Here's the thing. The FAO report has been the subject of research and analysis over the past several years. Studies from botanists, agronomists, horticulturalists and others have been piling up and they're still coming in. In the poorer, least food secure countries the soil degradation seems to be happening faster but, according to one study I came across last year, even in the developed world our best farmland is already experiencing some degradation.
This predicament was addressed today in an opinion piece in the Toronto Star.
Moving away from producing vegetables and towards cereals and oils has been made possible by trading agreements that allow us to import the vast majority of our fruits and vegetables from places like California. This is a fine system when it works, but the low Canadian dollar and the drought in California mean that our food prices, and in particular the price of a diet rich in fruits and vegetables, are rising much faster than inflation.
As a result, our domestic food supply looks pretty dismal.
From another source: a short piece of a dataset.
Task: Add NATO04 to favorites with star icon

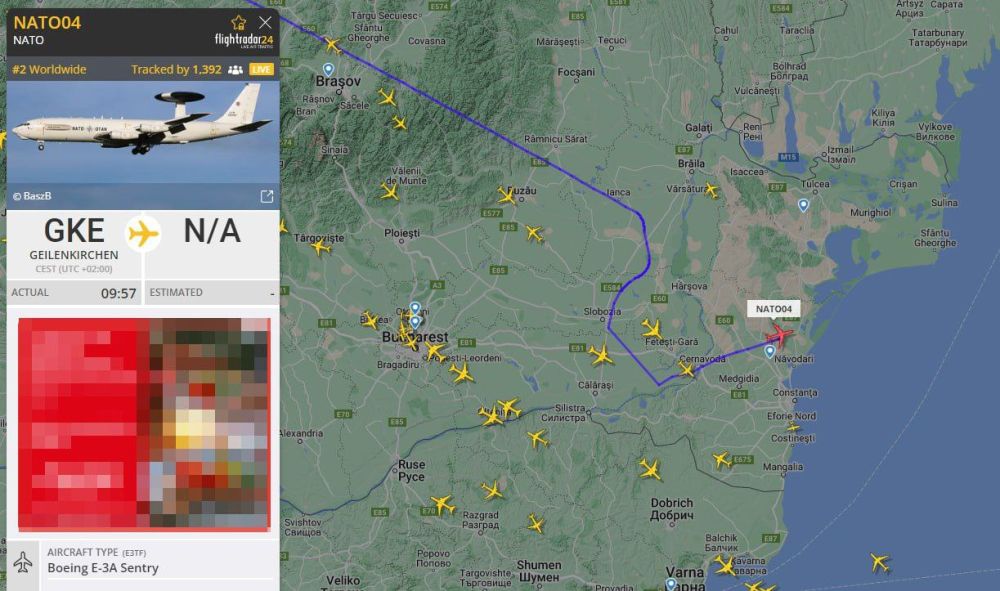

As most of us know, nutritional guidelines suggest about 50 per cent of our diets, when measured in dietary servings, should be fruits and vegetables. However, when we convert the food we have in Canada into dietary servings, we discover that only 11 per cent of our food is actually fruit and vegetables. Meanwhile, about a quarter of our food supply are oils and fats (which should only make up about 3 per cent of our diets) and another quarter of our supply are sugars, which we should be cutting back on.
While it would be tempting to simply blame consumers’ love of fat and sugar, or farmers’ chasing high corn and soy prices, for this situation in many ways these issues are linked to policy.
One of the negative consequences of the large trading agreements that our federal government has embraced has been a loss in our food processing industry. Because our vegetable farmers are relatively uncompetitive when compared with California, New Mexico or Florida, liberal trade agreements have allowed North America’s fruit and vegetable processing industry to move south. This means that Canada has lost more than 143 food manufacturing plants and shed 24,000 jobs since 2008. It also means fewer markets for vegetable producers.
The California drought illustrates how we may be setting ourselves up for a hard fall through our engineered vulnerability to crop failures in other areas. The kicker to this is that, in the process of this industrialized, free trade agriculture, we're actually harming our limited stocks of productive farmland.
To the Whole Foods crowd it's out of sight/out of mind. They find what they want on the well-stocked aisles, perhaps grumble a bit at a hefty price here or there, and then load up the SUV for the trip home.